Ensuring 99.95% SLA One potential ‘gotcha’ is the SLA: it differs between their difference services but hovers in the 99.9% range. Most account properties include automatic scaling and failover, but Web Roles and Worker Roles do not - in order to qualify for the 99.95% SLA you need to deploy your solution to two or more instances. By doing that, you ensure that your application is load balanced across multiple fault domains therefore will remain available even during a failure.

Of course, this doubles the cost - each compute instance is billed separately.

Fault Domain vs Upgrade Domain Azure’s logical server space is segmented into fault domains and upgrade domains. Translated into physical terms, a fault domain refers to a single rack containing multiple computers, while an upgrade domain is one or more computers that receive software upgrades at the same time. Multiple upgrade domains may exist within any fault domain.

For our application to remain online, we need to consider where it is hosted. Although the fault and upgrade domains are largely abstracted away from developers, the SAL guarantees that 2 or more instances are split across two or more upgrade and fault domains. At a minimum, this means if you have two Web Role instances they will exist on different computers in different racks. Beyond that, Azure decides where instances are initialized and hosted from.

High Availability Concerns Now let’s consider our application which has been split across two instances. We are guaranteed to have 99.95% network availability to our application, but there are more factors to consider.
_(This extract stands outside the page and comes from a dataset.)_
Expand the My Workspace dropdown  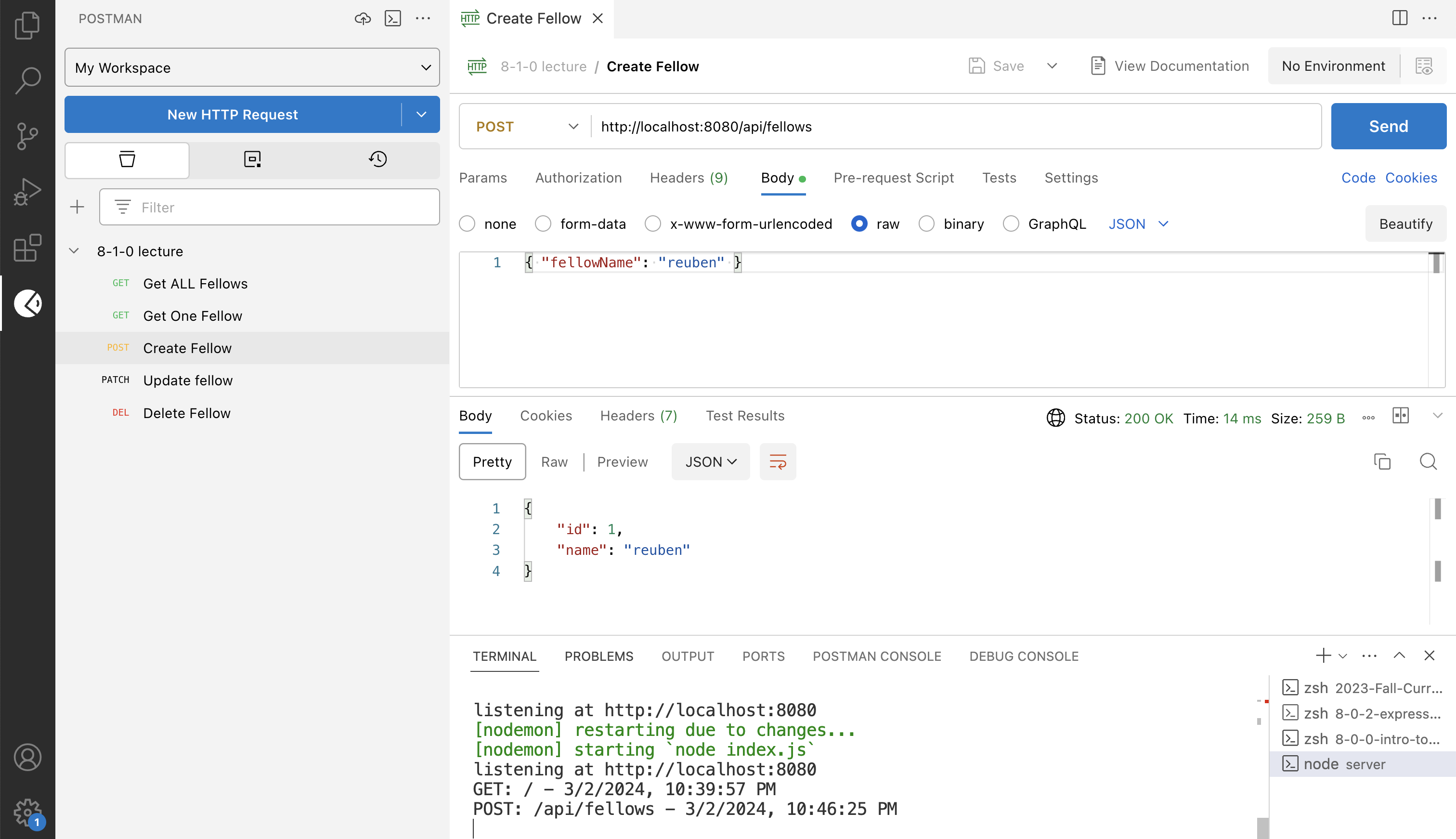click(252, 67)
When one of the instances goes offline - due to a server fault or OS upgrade - Azure automatically starts it up on a working server. As long as the remaining instance is able to handle all of your application’s needs, this process is transparent and results in no performance degradation.
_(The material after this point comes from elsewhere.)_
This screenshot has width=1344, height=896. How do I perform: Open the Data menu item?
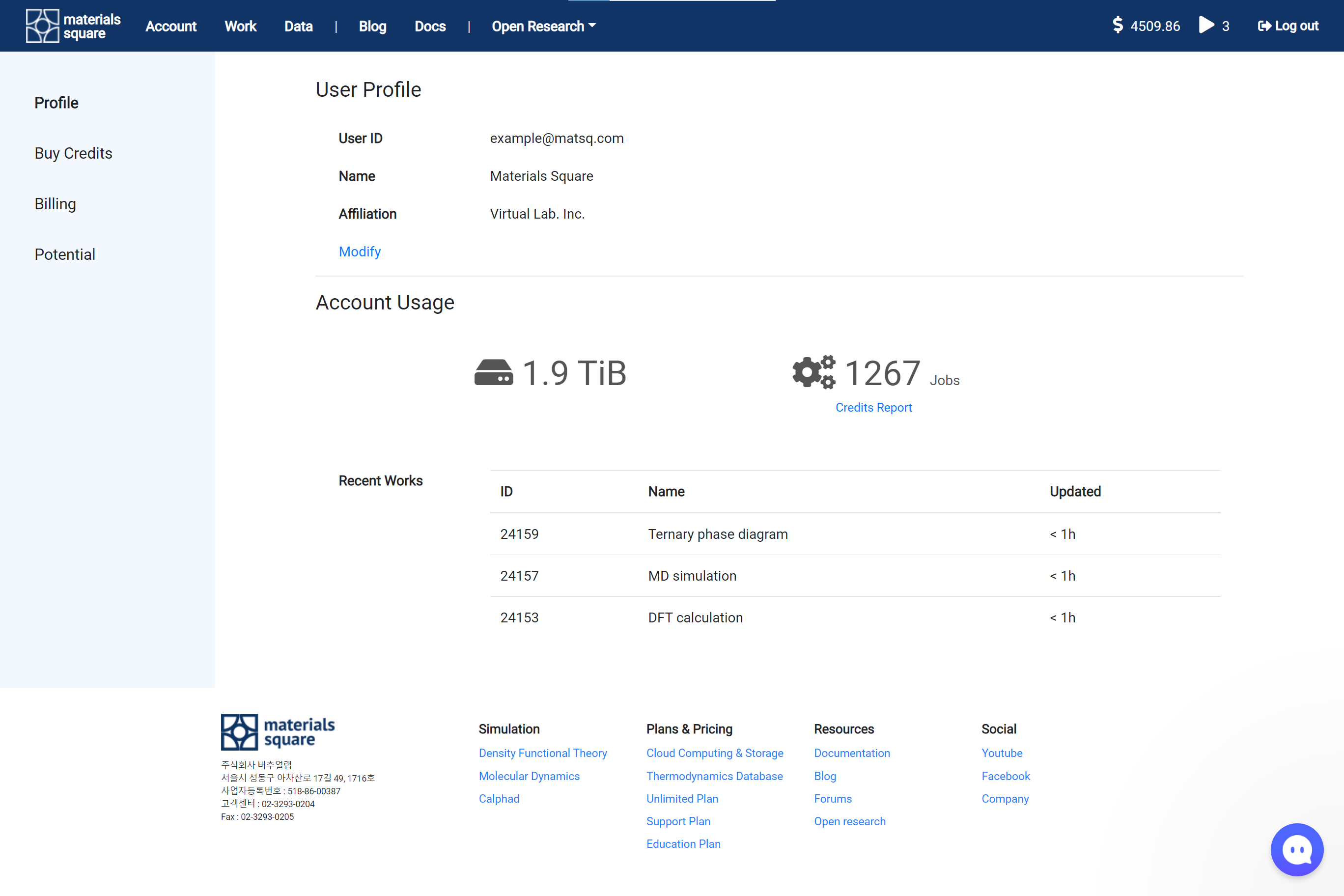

What happens if your application is spread across two instances, each under 70% load? The response times might be good, but if one of the instances goes offline even temporarily your remaining healthy deployment will trying to handle 140% of the overall traffic. If you want your business to stay on line, you need to plan for these periods of downtime.

This is where the abstraction hurts - we can’t control the number of fault domains in our cluster but we can control the number of upgrade domains (essentially forcing each instance to load up on a new machine). Worst case scenario is half of your cluster dies when the Azure fault domain goes down - something that should never happen, but anything can happen online.
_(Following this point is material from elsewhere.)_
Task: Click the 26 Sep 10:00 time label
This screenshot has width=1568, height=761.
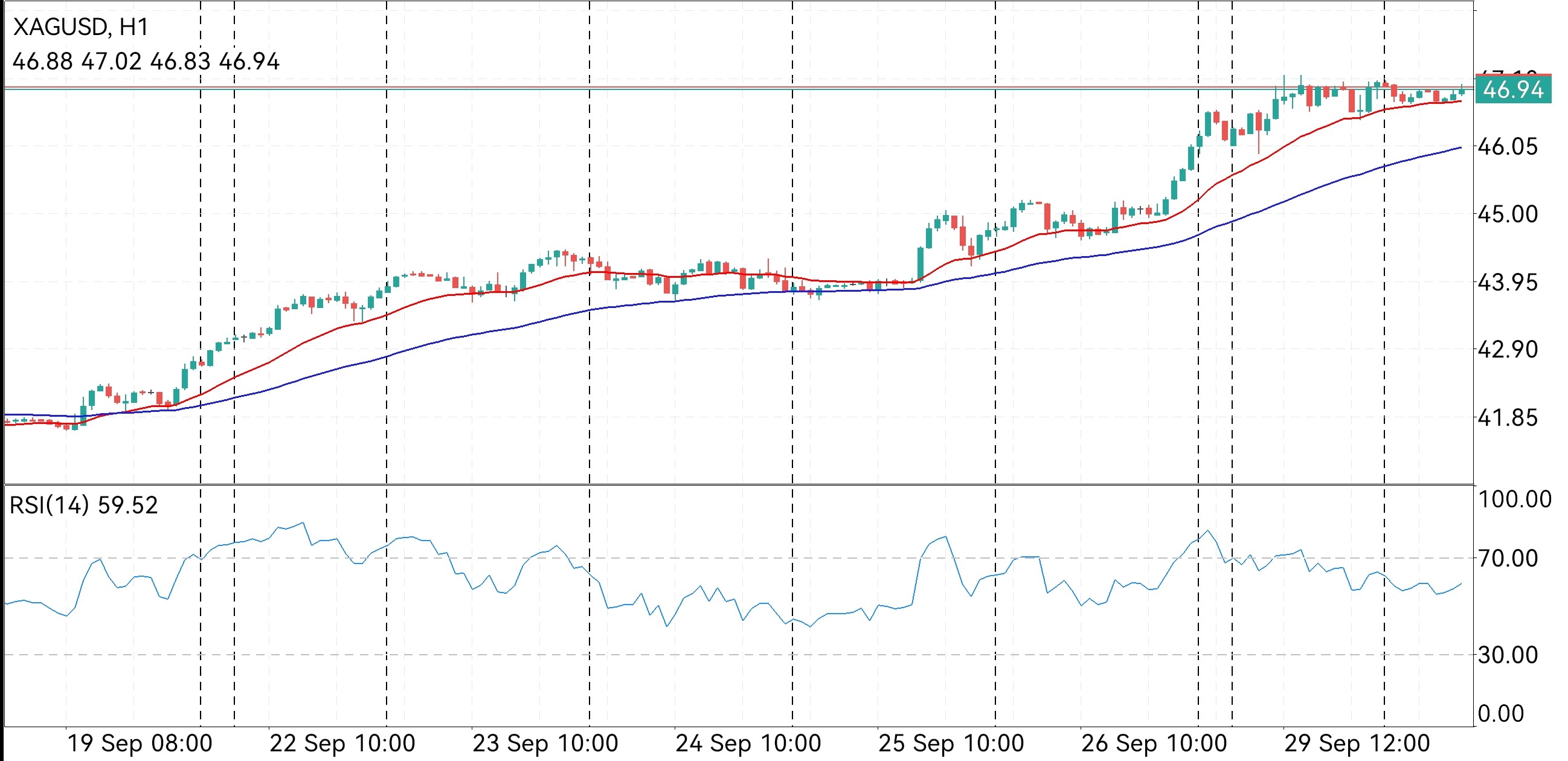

Note, however, that this kind of planning is what’s needed in general cases when your traffic might suddenly jump due to customer interest. We’re not just mitigating against host failure, but also against reputation damage from inadequate planning.

Keep Sessions in Mind One last thing to mention: when we split our application into multiple instances, we need to consider how we handle session data. Since Azure uses a round robin situation for their load balancing meaning the end user could potentially hit a different instance each time they access a resource on your site. If you are using traditional session handlers, session data is not shared between the instances so user data is not guaranteed to be persisted on each request.

This is actually huge benefit to cloud computing, and something I’ve praised other frameworks for providing seamless support for. Our web application should be designed to avoid sharing data where possible. If session data is needed, we can use AppFabric’s session cache providers to provide fast network-based session management.